UN-Klimagipfel: Prinzip Stillstand

Nach schlaflosen Nächten und einem finalen 32-Stunden-Verhandlungsmarathon einigten sich die Delegierten bei der UN-Klimakonferenz vergangene Samstagnacht um 1 Uhr morgens auf das „Lima-Papier“. Doch der neue Beschluss bedeutet kaum mehr als einen Trippelschritt vorwärts im Kampf gegen die Aufheizung des Planeten.

Das Kernstück des neuen Vertrags: Im Frühjahr 2015 sollen alle Nationen ihre freiwilligen Selbstverpflichtungen zum Klimaschutz in ein Formular eintragen und an das UN-Sekretariat melden. Und diese Maßnahmen sollen am besten etwas mehr sein als bisher. Verbindliche Ziele gibt es nicht, und auch bei Nichterfüllung selbst der freiwilligen Ziele drohen keine Sanktionen.

Stillstand lautet das Prinzip. Als Erfolg wird schon verbucht, dass auf Druck der Entwicklungs- und Schwellenländer der Passus der „gemeinsamen, aber unterschiedlichen Verantwortung“ in das Dokument aufgenommen wurde – der diplomatische Code dafür, dass die Industrieländer mehr historische Klimaschuld auf sich geladen haben und daher auch härter in der Pflicht stehen als die Entwicklungsländer. Der Passus ist allerdings keineswegs eine neue Erfindung, sondern schon in der UN-Klimarahmenkonvention zu finden – einem 22 Jahre alten Beschluss.

Lob findet auch die Anerkennung der „Verluste und Schäden”, die vor allem arme Länder durch den Klimawandel erleiden – ein Novum, für das die Entwicklungsländer erfolgreich gekämpft haben. Tatsächlich ändern oder bewirken tut das aber rein gar nichts – die Formulierung ist reines Diplomatenkauderwelsch ohne jeden Effekt. Denn über Finanzhilfen bei Dürren oder Fluten bleibt der Vertrag dürftig.

Drittes Beispiel: Das Lima-Papier bekennt sich zum Ziel, die Erwärmung auf zwei Grad zu begrenzen – auch das haben aber auch vergangene Klimagipfel bereits beschlossen. Aber Ziele auf Papier zu schreiben, ist einfach – sie bringen nichts, wenn sie nicht mit konkreten Maßnahmen hinterlegt werden. Wenn wir aber weitermachen wie bisher, steuern wir nicht auf eine Erwärmung von zwei Grad zu, sondern von drei bis fünf Grad. Da mutet es fast schon bizarr an, wenn einige fordern, das Ziel auf 1,5 Grad zu verschärfen – solange keine Maßnahmen damit einhergehen, werden auch die härtesten Ziele zu Makulatur.

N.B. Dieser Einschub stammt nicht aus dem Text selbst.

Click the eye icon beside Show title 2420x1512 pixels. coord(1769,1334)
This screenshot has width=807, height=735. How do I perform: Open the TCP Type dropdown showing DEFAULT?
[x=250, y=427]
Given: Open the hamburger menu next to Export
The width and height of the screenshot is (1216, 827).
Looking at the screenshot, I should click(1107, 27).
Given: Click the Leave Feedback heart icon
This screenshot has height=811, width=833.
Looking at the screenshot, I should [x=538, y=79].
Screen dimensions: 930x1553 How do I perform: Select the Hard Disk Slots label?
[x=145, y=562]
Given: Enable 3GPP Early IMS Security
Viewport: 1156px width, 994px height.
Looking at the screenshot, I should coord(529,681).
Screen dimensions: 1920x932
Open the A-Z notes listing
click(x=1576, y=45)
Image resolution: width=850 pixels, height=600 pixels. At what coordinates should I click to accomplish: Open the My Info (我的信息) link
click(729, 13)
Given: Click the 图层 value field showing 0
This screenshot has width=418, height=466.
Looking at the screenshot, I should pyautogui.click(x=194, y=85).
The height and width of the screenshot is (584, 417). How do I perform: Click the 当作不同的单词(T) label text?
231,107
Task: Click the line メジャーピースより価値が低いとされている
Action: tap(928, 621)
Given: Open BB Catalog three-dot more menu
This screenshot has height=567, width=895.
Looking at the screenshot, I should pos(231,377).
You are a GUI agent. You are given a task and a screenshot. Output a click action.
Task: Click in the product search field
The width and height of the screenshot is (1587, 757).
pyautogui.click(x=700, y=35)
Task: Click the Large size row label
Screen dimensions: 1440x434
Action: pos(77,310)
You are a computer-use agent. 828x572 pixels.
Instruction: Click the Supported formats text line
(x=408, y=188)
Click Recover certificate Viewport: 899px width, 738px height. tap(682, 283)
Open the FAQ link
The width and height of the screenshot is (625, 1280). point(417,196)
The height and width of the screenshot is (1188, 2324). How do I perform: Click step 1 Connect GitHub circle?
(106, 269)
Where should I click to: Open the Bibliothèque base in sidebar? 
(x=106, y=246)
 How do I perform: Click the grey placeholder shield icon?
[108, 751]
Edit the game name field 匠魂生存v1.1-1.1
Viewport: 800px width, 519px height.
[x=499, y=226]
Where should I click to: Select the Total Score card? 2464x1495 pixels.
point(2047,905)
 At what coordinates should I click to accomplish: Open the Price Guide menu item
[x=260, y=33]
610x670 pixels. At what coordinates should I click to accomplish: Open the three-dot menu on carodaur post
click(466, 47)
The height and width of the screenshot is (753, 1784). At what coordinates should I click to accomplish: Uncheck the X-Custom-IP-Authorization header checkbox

Verdrängen, verschieben, vertagen – so lautet das traurige Motto der UN-Klimadiplomatie seit ihrer Geburt vor 22 Jahren. Wenn so unterschiedliche Nationen wie Saudi-Arabien und Tuvalu, die USA und Luxemburg, China und Deutschland sich auf ein gemeinsames Programm zum Klimaschutz einigen müssen, ist Stillstand vorprogrammiert. Die Vereinten Nationen können den Planeten nicht retten. Doch Klimaschutz braucht keinen Weltvertrag. Auch ohne UN-Beschluss können wir erneuerbare Energien fördern und Kohlesubventionen beenden. Das neue Motto muss daher lauten: National handeln – statt global aufschieben.